Le législateur européen doit mettre à jour le règlement CE 1371/07 pour assurer la pleine mise en œuvre des droits affirmés par la Convention CRPD des Nations Unies, surtout en ce qui concerne le transport ferroviaire. En attendant, le gouvernement italien, les régions et les provinces autonomes doivent garantir l'application cohérente des règles en vigueur. De notre côté, en attendant, nous signalerons aux autorités compétentes tout épisode de discrimination au détriment des seules personnes physiquement plus faibles.
Stop à l'apartheid, #Égalité !
Dario Dongo
(1) Rapport Legambiente, Pendulaire 2019
(2) Métros et tramways en Europe et dans les environs, en un coup d'œil http://www.urbanrail.net/eu/euromet.htm
(3) Rapport ISTAT Connaître le handicap 3/12/19
(4) https://www.rfi.it/it/stazioni/pagine-stazioni/accessibilita/infoaccessibilita.html
(XNUMX) Malgré que la loi n°XNUMX du XNUMX/XNUMX/XNUMX est en vigueur depuis XNUMX ans (loi-cadre pour l'assistance, l'intégration sociale et les droits des personnes handicapées), elle prévoit que « les régions réglementent les modalités d'intervention des communes pour permettre aux personnes handicapées de se déplacer librement sur le territoire en utilisant, dans les mêmes conditions que les autres citoyens, des services de transports collectifs adaptés ou des services alternatifs. » (article XNUMX, Mobilité et transports collectifs)

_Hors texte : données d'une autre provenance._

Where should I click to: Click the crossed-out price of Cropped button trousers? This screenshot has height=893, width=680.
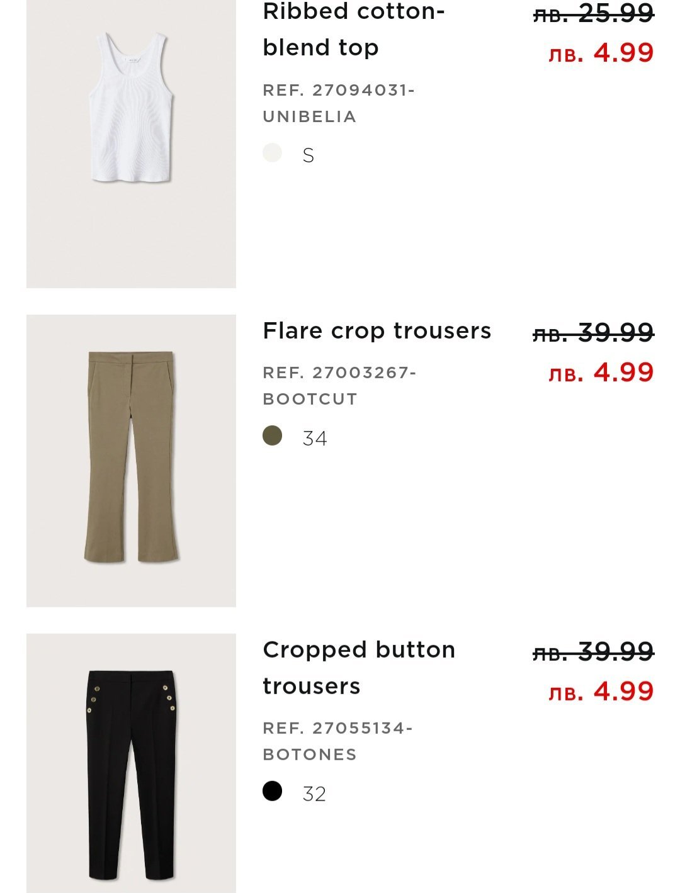click(593, 652)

(6) Décret législatif 70/14, discipline de sanction pour la violation des dispositions du règlement (CE) n°1371/2007, relatif aux droits et obligations des passagers dans le transport ferroviaire. Article 16, Sanctions en cas de non-respect des obligations de protection du droit au transport des personnes handicapées ou à mobilité réduite
(7) Résolution de l'Autorité de Régulation des Transports n°106/2018. Annexe, Mesure 5, Droit à l'accessibilité et à la convivialité des services et des gares
(8) Mesure 5 visée à la note précédente 8, point 4. 4. «Les indemnités (...) sont déterminées en tenant compte, le cas échéant, des critères suivants :
a) la durée d'indisponibilité de l'infrastructure ou de l'équipement ;
b) la distance à parcourir pour atteindre la première station, dont l'accessibilité est garantie,
fonctionnel au voyage prévu ;
c) la possibilité pour l'usager de bénéficier d'un transport alternatif accessible et économiquement équivalent»
(9) CDPH, article 19 (Vivre de façon autonome et être inclus dans la communauté). Le texte intégral de la convention et de son protocole facultatif additionnel, tous deux ratifiés par l'UE et ses États membres, le
https://www.un.org/disabilities/documents/convention/convention_accessible_pdf.pdf
Dario Dongo, avocat et journaliste, Docteur en droit alimentaire international, fondateur de WIISE (FARE - GIFT - Food Times) et d'Égalité.